### PASSAGE:
>>>
-
Notifications
You must be signed in to change notification settings - Fork 294
Hint en
For more information about hints, see the documentation. Havenask allows you to use hints in SQL statements to ensure that you can define SQL queries in a more effective manner based on your business requirements.
Select:
SELECT [/*+ HintName(params) */]
{ * | projectItem [, projectItem ]* }
FROM tableExpression [/*+ HintName(params) */]
HintName: [a-zA-Z][a-zA-Z_]*
Params:
Identifier[, Identifier]
|
Identifier=Identifier[, Identifier=Identifier]
Identifier: [a-zA-Z_][a-zA-Z_0-9]*
The following four built-in hints are used currently:
| Hint name | Meaning | Syntax |
|-- | -- | -- |
| HASH_JOIN | 1) This hint applies to a table. 2) HashJoin is preferred when a table with this hint executes a join and this table is preferred as an inner build table. | HASH_JOIN(tableName1, tableName2,...)|
| LOOKUP_JOIN | 1) This hint applies to a table. 2) LookupJoin is preferred when a table with this hint executes a join and this table is preferred as an inner build table. | LOOKUP_JOIN(tableName1, tableName2,...)|
| NORMAL_AGG | 1) The aggregation node that the hint applies to preferentially performs execution. | NORMAL_AGG( distributionCheck='false' | 'true', propScope='all')distributionCheck specifies whether to check the current distribution. If you specify ddistributionCheck=’true‘ but the aggregation group key is not a routing field, the current hint is invalid. propScope: specifies whether to push the hint to other aggregation nodes. If you specify propSCope='all', the system pushes the hint to the current aggregation node and the downstream aggregation nodes. If you do not specify this parameter, the system pushes the hint to the nearest aggregation node. |
| NO_INDEX | 1) For fields that the hint applies to, index optimization is preferentially disabled during filtering. | NO_INDEX( tableName='t1', fields='a, b, c')tableName: used to specify the table name. fields: specifies the fields for which you want to disable the index optimization feature. |
SELECT
/*+ HASH_JOIN(tj_relation)*/
*
FROM
(
SELECT
/*+ HASH_JOIN(tj_item_raw)*/
*
FROM
(
SELECT
sum(tj_item.id) as sum0
FROM
tj_item
GROUP BY
tj_item.id
) B
JOIN tj_item_raw on B.sum0 = tj_item_raw.id --> (1)
<<<
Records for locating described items
>>>
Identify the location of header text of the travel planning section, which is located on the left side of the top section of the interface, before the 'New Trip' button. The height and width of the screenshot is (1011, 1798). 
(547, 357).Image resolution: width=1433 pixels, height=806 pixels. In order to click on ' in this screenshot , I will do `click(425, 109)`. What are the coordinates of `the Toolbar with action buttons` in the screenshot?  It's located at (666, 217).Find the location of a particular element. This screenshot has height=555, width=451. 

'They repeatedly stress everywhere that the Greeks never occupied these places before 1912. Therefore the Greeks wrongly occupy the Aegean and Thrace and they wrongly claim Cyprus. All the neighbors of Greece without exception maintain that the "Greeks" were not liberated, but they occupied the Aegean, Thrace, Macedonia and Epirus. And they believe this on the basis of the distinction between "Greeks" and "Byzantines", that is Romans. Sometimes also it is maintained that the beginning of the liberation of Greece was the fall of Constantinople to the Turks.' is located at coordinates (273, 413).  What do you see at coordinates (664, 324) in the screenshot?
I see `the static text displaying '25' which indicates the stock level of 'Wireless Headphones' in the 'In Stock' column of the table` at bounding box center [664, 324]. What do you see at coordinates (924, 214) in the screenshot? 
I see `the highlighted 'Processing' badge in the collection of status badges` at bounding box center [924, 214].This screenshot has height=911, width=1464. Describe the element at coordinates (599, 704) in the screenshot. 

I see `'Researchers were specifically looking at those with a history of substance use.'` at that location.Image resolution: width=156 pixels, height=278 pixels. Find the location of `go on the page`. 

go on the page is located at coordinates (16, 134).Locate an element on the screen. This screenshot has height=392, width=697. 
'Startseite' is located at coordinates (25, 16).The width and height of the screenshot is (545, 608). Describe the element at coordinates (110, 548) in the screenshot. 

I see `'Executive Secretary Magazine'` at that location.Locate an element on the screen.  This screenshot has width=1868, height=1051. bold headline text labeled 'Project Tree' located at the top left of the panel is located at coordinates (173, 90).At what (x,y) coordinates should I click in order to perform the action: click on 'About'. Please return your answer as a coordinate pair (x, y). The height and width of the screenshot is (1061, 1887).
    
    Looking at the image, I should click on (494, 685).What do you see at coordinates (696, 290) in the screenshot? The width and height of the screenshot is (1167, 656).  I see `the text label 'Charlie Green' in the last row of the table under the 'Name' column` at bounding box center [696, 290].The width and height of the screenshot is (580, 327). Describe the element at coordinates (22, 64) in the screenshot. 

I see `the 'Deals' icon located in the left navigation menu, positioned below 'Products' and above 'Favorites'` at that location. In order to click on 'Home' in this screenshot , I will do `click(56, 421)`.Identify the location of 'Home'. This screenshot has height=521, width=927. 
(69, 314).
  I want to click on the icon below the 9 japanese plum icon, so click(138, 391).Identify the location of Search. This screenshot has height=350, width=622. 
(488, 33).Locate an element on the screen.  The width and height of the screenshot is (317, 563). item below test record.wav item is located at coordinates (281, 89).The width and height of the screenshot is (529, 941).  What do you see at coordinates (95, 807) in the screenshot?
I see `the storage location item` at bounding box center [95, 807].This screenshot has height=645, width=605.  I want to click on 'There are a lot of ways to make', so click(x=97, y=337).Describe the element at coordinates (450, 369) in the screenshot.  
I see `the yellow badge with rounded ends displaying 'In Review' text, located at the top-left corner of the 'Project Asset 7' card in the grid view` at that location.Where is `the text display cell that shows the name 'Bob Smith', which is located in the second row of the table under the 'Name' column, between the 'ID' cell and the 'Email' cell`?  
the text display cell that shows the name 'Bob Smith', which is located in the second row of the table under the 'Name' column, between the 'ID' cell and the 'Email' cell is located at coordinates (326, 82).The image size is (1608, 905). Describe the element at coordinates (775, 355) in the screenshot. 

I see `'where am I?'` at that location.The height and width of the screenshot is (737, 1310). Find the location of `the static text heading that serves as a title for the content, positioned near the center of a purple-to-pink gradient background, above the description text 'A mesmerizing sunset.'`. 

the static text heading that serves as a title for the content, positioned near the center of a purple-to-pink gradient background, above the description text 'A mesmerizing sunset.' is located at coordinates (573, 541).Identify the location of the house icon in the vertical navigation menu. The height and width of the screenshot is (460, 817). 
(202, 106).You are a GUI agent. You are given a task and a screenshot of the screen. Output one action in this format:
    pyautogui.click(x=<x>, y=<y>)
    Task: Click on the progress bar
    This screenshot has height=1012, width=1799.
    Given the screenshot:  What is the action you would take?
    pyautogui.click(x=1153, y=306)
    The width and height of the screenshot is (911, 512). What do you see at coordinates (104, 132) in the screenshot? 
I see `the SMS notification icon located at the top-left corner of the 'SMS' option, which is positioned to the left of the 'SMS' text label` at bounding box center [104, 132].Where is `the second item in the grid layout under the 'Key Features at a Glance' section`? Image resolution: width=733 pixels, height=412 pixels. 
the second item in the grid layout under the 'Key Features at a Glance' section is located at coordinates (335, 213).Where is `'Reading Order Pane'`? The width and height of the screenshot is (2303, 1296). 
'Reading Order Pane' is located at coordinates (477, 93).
<<<
### TASK 1:
Answer these questions from the hint documentation:
(a) How many built-in hints does it say are currently used?
(b) For NO_INDEX, what does the fields parameter specify?
(c) For NORMAL_AGG, where does the system push the hint if propScope is not specified?
### TASK 2:
Resume the hint documentation, picking up right after its last line.
The records play no part in what comes next.

### EXERCISE ANSWER 1:
(a) Four.
(b) The fields for which you want to disable the index optimization feature.
(c) To the nearest aggregation node.

### EXERCISE ANSWER 2:
) D
JOIN tj_relation on D.sum0 = tj_relation.item_id --> (2)
Hash join hints are specified to optimize the two join operations.
SELECT
/*+ LOOKUP_JOIN(tj_relation)*/
*
FROM
(
SELECT
/*+ LOOKUP_JOIN(tj_item_raw)*/
*
FROM
(
SELECT
sum(tj_item.id) as sum0
FROM
tj_item
GROUP BY
tj_item.id
) B
JOIN tj_item_raw on B.sum0 = tj_item_raw.id ---> (1)
) D
JOIN tj_relation on D.sum0 = tj_relation.item_id ---> (2)
Lookup join hints are specified to optimize the two join operations.
SELECT
/*+ LOOKUP_JOIN(tj_relation), NORMAL_AGG(distributionCheck='false', propScope='all')*/
tj_relation.price
FROM
(
SELECT
*
FROM
(
SELECT
sum(tj_item.id) as sum0
FROM
tj_item
GROUP BY ----> (1)
tj_item.id
) B
JOIN tj_item_raw ON B.sum0 = tj_item_raw.id
) D
JOIN tj_relation ON D.sum0 = tj_relation.item_id
GROUP BY ----> (2)
tj_relation.price
The aggregation operations are normal aggregation operations. The system does not split the aggregation operations into two phases.
SELECT
/*+ LOOKUP_JOIN(tj_relation), NO_INDEX(tableName='tj_relation', fields='pk') */
*
FROM
(
SELECT
/*+ NO_INDEX(tableName='tj_item', fields='shop_id, reserve_price') */
*
FROM
(
SELECT
SUM(tj_item.id) as sum0
FROM
tj_item
/*+ NO_INDEX(tableName='tj_item', fields='shop_id') */
WHERE
tj_item.id = 100
AND
tj_item.shop_id = 500 ---> (2)
GROUP BY
tj_item.id
) B
JOIN tj_item_raw on B.sum0 = tj_item_raw.id
) D
JOIN tj_relation /*+ NO_INDEX(tableName='tj_relation', fields='item_id') */ on D.sum0 = tj_relation.item_id
WHERE
tj_relation.item_id = 900 AND tj_relation.pk = 100 ---> (1)
In tj_relation.item_id = 900 AND tj_relation.pk = 100, the pk and item_id fields are not indexes.
In tj_item.shop_id = 500, the shop_id field is not an index.
You can use ATTR hints to pass specific auxiliary information to operators to accelerate queries. In an ATTR hint, you can specify settings such as the maximum number of data entries that you want the system to return and the number of data entries in each batch. If you query data from multiple fields, you can use ATTR hints to accelerate queries. Havenask V3 supports three types of ATTR hints.
You can use a SCAN_ATTR hint to pass information to the scan operator. You can include the following parameters in the SCAN_ATTR hint:
-
localLimit: specifies the maximum number of data entries that the scan operator can return.
-
batchSize: specifies the number of data entries that the scan operator can return in each batch. In most cases, you must use this parameter together with the localLimit parameter. By default, the scan operator returns all data entries that are obtained and the system automatically calculates the batch size based on the table size.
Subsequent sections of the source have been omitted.